IX. Сфинкс из саванны

   С уходом из Альтамиры Бальбино Пайба терял теплое местечко, и терял как раз в тот момент, когда только начал извлекать из своей должности настоящую прибыль. Ведь в течение всей его службы у Лусардо одна донья Барбара по-настоящему обогащалась за счет Альтамиры. За это время ее пеоны пометили клеймом Эль Миедо тысячи лусардовских быков и коров, ему же удалось «прикарманить» для себя всего каких-нибудь три сотни голов, считая коров и лошадей вместе, – Цифра ничтожная при его административных способностях.
   Теперь у него осталась одна возможность: «управляться» в Эль Миедо – так называли местные жители кражу скота управляющими. Как бы ни презирала его донья Барбара, она должна компенсировать ему понесенный ущерб, помня об их недавнем сообщничестве.
   Но не только эти мысли не давали ему покоя: его отъезд из Альтамиры означал признание за Сантосом Лусардо настоящего мужества, которое он отрицал в нем еще накануне вечером. Не хватало только, чтобы Колдун встретил его сейчас и сказал:
   – Ну, что я говорил, дон Бальбино? Лучше брать, чем возвращать.
   Он уже подъезжал к постройкам Эль Миедо, когда с ним поравнялись трое мужчин, ехавших в том же направлении.
   – Что здесь понадобилось Мондрагонам? – спросил он.
   – Эге! Вы ничего не знаете, дон Бальбино? Сеньора приказала нам освободить дом в Маканильяле. Похоже, что она больше в нас не нуждается.
   Братья Мондрагоны были родом из штата Баринас. За дикий нрав и жестокость им дали прозвища: Барс, Ягуар и Пума. Совершив ряд преступлений в своем штате, они бежали в Апуре и некоторое время занимались мародерством и скотокрадством, пока не попали к донье Барбаре, в чьих владениях находил безопасное пристанище не один закоренелый преступник, очутившийся в долине Арауки.
   Взяв их к себе на службу, донья Барбара поселила их в «домике на ножках», в Маканильяле, на границе Эль Миедо и Альтамиры. Так как в решении последнего выигранного доньей Барбарой судебного процесса маканильяльский домик считался исходным пунктом для определения границы двух поместий, то перенос домика мог означать изменение самой границы. Разумеется, владелица Эль Миедо не преминула воспользоваться в своих интересах столь туманным определением суда, и по ее приказу Мондрагоны стали переносить свое жилище все дальше и дальше на альтамирские земли. Братьям ничего не стоило за несколько часов разобрать домик и собрать его уже на новом месте. Делали они это так ловко, что на земле почти не оставалось никаких следов. С помощью такой уловки донья Барбара присвоила в течение шести месяцев около полулиги альтамирских земель и уже собиралась затеять новую тяжбу.

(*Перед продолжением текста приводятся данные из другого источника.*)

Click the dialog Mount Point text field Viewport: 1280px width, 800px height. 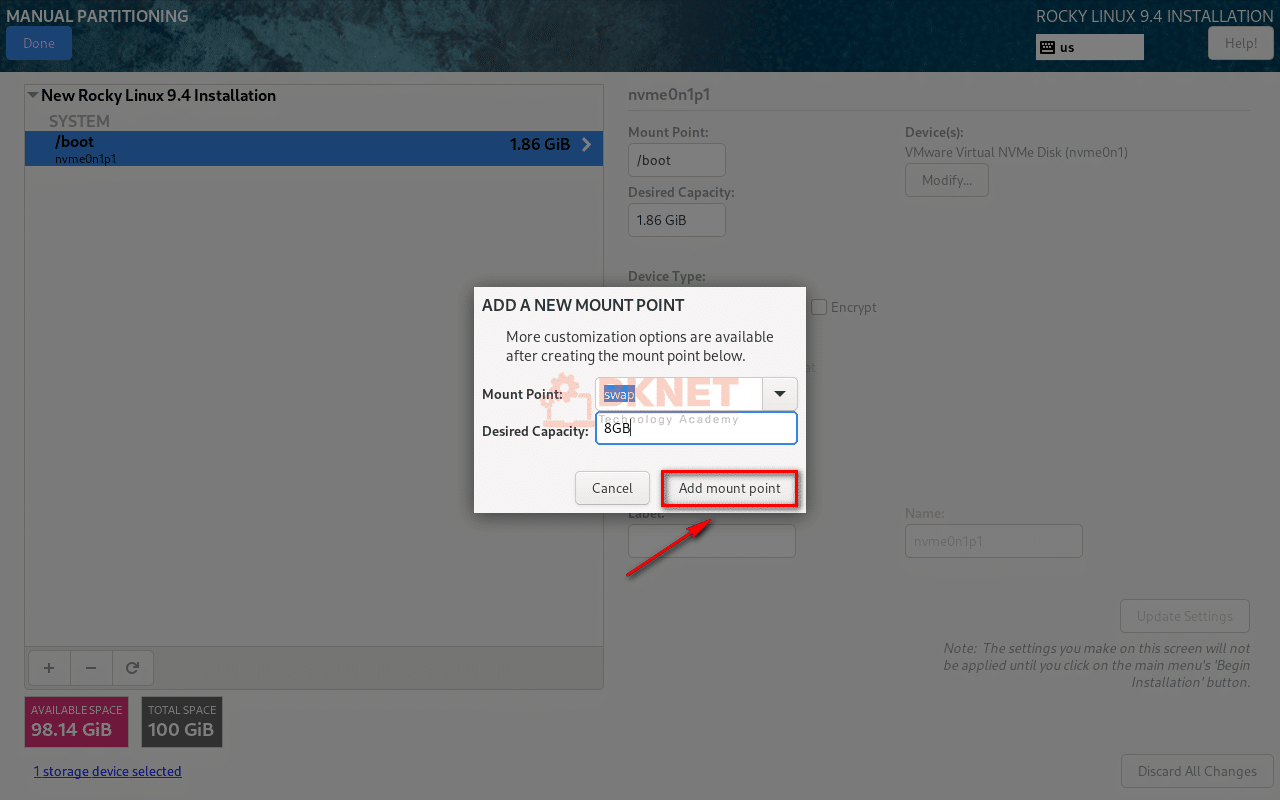(x=680, y=394)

   Бальбино не понравилось сообщение Барса, но слова его брата Ягуара были ему еще неприятнее:
   – Освободить жилье – это еще куда пи шло. Утром явился к нам Мелькиадес с приказом: за ночь разобрать дом и вместе с межевыми столбами перенести на старое место. Как будто с этим можно управиться в одну ночь! Да п вообще нам не пристало поворачивать вспять, когда мы ведем наступление. Вот мы и решили сказать сеньоре: пусть поручит эту работенку кому-нибудь другому.

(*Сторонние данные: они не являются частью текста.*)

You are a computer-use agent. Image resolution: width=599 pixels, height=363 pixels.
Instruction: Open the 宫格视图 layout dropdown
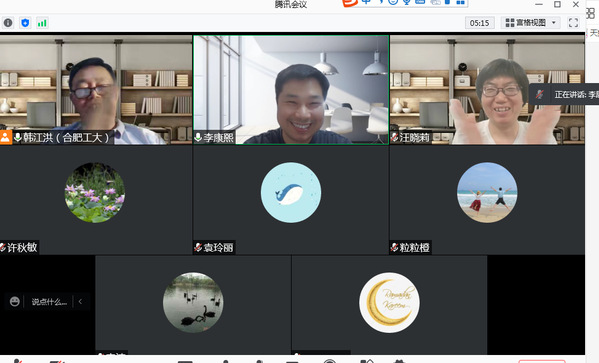(530, 23)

   Бальбино размышлял, нахмурившись, а Пума заметил:
   – Никак не возьму в толк… Может, сеньора соседа своего боится?
   – Вот что, – сказал Бальбино. – Оставьте все как есть – и дом и столбы. И с сеньорой пока ни о чем не говорите. Я беру это дело на себя. – И когда все четверо приблизились к канеям, добавил: – Побудьте здесь, пока я поговорю с ней.
   Мондрагоны завели разговор с пеонами, а Бальбино направился в господский дом.
   При первом же взгляде на донью Барбару его неприятно удивила перемена в ее внешности. Еще вчера вечером она выглядела совсем не так. Вместо простого белого платья с длинными рукавами, наглухо застегнутого до самого подбородка, которое она тем не менее считала чересчур кокетливым, на ней было совсем другое – Бальбино раньше никогда не видел его – с большим вырезом, без рукавов, украшенное лентами и кружевами. Мало того, она была старательно, даже изящно причесана, это молодило ее и делало еще красивей.
   Он насупился и недовольно проворчал что-то.
   За первой неприятностью последовала другая.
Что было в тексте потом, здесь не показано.